Он вскочил на ноги в таком же волнении, в каком я его видела в тот день, когда довела его до признания, кто он.
– Вы сказали бы «нет»? – повторил он, наклонившись надо мною, раскрасневшийся и трепещущий, как в тот день, когда шепнул мне на ухо свое имя. – Вы так сказали бы?
Когда в третий раз повторил он свой вопрос, страшная судорога, мне уже столь знакомая, исказила его лицо. Тело Оскара развернуло направо, он упал к ногам моим. Боже мой, кто мог сказать, что он не прав, при виде такого довода, какой в эту минуту представлялся глазам моим? Кто не согласился бы, что всякое уродство лучше такого состояния?
Вбежал слуга и помог мне отодвинуть от него мебель на безопасное расстояние.
– Это теперь уж недолго продолжится, – сказал он, видя мое волнение и стараясь меня успокоить. – Месяца через два, говорит доктор, лекарство подействует.
Я ничего не могла ответить, я могла только горько упрекать себя за то, что спорила с ним, раздражала его и, может быть, вызвала ужасный припадок, вторично случившийся с ним в моем присутствии.
На этот раз он продолжался недолго. Может быть, лекарство начинало уже действовать.

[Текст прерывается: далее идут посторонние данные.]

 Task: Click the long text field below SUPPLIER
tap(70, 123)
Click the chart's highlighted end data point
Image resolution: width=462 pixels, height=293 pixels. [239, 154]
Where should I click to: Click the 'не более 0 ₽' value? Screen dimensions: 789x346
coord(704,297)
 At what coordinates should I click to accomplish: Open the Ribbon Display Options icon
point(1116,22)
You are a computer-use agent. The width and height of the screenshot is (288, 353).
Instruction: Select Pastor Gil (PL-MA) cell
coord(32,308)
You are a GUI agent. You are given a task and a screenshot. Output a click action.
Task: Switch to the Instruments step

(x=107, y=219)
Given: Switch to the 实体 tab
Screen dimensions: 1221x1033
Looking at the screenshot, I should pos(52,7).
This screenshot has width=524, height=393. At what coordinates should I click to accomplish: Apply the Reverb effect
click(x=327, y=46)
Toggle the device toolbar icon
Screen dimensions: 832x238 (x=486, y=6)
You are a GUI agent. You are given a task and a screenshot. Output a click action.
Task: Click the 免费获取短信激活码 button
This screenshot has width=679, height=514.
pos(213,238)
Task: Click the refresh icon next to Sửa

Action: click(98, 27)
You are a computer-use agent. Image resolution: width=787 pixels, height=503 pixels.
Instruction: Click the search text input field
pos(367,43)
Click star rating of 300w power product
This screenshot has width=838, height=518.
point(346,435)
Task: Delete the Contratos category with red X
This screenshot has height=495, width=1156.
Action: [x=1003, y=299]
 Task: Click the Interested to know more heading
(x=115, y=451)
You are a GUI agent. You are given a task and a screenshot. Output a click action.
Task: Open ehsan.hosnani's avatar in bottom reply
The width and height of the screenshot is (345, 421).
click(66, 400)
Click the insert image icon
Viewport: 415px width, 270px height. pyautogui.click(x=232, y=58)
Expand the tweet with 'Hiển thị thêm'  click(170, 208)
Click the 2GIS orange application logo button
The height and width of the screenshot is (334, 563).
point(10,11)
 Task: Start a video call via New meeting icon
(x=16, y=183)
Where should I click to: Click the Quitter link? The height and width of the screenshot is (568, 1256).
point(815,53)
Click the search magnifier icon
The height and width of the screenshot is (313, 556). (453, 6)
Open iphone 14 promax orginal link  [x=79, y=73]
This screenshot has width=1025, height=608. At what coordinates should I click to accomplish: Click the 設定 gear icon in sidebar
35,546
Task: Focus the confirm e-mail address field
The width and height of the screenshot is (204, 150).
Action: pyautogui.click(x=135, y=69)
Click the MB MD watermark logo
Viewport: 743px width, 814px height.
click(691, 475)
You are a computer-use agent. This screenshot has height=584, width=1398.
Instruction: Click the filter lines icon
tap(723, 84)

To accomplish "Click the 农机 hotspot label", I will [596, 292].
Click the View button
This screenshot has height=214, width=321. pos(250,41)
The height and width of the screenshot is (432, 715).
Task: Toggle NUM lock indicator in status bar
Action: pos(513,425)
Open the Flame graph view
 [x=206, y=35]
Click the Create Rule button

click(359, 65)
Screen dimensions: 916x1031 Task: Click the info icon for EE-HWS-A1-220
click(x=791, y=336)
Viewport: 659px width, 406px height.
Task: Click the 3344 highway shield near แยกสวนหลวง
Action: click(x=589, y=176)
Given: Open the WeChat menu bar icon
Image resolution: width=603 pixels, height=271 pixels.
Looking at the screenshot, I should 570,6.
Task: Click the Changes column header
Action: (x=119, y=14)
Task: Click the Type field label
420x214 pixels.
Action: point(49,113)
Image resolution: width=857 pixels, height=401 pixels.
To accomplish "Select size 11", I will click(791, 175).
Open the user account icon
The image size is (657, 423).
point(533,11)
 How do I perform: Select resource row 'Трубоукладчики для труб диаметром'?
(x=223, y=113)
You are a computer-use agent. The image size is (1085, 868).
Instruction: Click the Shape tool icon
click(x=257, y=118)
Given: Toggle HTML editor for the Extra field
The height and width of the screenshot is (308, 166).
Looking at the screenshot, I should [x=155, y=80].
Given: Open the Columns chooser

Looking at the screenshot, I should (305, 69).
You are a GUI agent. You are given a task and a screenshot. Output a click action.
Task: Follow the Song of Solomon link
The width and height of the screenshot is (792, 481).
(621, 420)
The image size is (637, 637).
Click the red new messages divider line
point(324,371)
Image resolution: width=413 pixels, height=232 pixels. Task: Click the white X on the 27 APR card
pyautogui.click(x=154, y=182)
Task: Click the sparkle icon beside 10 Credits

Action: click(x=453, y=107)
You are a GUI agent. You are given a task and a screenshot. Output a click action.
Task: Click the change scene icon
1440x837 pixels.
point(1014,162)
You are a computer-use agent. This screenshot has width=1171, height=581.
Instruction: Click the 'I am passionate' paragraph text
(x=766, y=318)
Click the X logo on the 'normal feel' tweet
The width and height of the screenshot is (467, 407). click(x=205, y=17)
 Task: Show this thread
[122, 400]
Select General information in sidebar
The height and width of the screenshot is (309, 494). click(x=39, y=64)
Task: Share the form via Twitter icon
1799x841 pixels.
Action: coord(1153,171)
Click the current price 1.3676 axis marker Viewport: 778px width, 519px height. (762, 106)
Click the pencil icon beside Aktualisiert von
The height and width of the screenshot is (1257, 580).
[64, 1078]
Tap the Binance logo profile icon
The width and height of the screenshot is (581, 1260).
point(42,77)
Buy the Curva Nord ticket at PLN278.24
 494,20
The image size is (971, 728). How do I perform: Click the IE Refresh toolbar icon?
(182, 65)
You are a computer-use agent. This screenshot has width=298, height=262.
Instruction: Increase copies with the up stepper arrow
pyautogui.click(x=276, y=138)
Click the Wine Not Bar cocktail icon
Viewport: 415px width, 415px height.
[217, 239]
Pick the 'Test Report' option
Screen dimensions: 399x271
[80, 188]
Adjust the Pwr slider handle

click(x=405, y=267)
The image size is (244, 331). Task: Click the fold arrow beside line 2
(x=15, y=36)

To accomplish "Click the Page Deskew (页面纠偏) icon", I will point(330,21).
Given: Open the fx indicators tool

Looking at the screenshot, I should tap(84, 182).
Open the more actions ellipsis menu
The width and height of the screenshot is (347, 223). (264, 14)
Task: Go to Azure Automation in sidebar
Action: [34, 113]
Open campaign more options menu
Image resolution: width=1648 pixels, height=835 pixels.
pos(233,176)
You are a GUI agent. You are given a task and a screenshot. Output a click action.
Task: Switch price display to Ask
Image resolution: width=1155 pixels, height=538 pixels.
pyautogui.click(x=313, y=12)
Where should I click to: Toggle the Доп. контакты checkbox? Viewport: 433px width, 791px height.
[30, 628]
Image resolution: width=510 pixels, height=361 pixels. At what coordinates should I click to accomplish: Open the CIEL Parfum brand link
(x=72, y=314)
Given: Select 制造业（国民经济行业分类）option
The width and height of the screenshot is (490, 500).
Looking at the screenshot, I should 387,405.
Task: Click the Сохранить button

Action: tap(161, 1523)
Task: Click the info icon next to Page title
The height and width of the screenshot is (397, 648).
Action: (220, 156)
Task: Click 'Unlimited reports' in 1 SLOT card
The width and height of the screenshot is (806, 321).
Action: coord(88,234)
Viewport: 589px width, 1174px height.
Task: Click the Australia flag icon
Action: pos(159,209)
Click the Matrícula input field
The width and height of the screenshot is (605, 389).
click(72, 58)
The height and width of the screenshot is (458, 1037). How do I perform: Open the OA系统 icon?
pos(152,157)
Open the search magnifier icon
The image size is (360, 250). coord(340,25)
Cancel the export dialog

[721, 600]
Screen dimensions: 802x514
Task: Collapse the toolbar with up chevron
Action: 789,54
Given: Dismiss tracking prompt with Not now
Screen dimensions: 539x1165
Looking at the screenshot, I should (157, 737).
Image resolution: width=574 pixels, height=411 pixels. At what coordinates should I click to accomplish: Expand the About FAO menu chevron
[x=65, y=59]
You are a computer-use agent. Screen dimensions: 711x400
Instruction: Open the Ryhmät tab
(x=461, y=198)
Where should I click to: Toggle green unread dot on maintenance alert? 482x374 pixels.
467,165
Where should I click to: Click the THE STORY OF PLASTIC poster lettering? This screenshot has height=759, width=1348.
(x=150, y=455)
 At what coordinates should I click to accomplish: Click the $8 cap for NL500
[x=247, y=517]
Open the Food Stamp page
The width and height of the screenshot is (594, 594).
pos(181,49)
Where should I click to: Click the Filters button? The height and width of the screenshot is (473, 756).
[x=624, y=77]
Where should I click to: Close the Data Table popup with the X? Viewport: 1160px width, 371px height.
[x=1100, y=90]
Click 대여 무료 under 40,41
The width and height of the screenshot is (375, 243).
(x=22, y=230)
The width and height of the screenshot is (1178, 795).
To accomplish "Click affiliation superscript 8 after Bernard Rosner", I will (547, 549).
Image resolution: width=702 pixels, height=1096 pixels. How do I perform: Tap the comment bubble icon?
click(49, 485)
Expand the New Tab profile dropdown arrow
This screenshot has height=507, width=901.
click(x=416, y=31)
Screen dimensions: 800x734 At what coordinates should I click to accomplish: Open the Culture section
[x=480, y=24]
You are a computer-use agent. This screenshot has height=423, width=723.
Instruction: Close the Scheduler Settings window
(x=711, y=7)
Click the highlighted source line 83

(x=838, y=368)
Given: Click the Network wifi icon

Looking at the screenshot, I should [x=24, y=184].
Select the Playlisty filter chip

Через двадцать минут Оскар был в состоянии снова сесть в кресло и продолжать разговор со мною.
– Вы говорите, что я буду пугать вас, когда лицо мое посинеет, – сказал он со слабою улыбкою. – Разве теперь я не пугаю вас, валяясь в корчах на полу?
Я попросила его не говорить больше об этом.
– Ей богу, – сказала я, – вы убедили меня, как я ни упряма. Будемте думать теперь только о вашем выздоровлении. Чего вы от меня желаете?
– Вы имеете большое влияние на Луциллу. Если когда нибудь в разговорах с вами она проявит любопытство узнать действие лекарства, переведите разговор на другую тему, отвлеките ее тотчас же. Пусть она останется в таком же неведении, как и теперь.
– Зачем?
– Зачем? Если она узнает, что знаете вы, как подействует это на нее? Она возмутится и ужаснется, так же как и вы. Она сейчас же придет сюда и будет стараться, так же как и вы, отговорить меня. Правда это или нет?
(Невозможно было не согласиться, что это правда.) – Я так ее люблю, – продолжал он, – что ни в чем не могу отказать ей. Ей удалось бы в конце концов отговорить меня.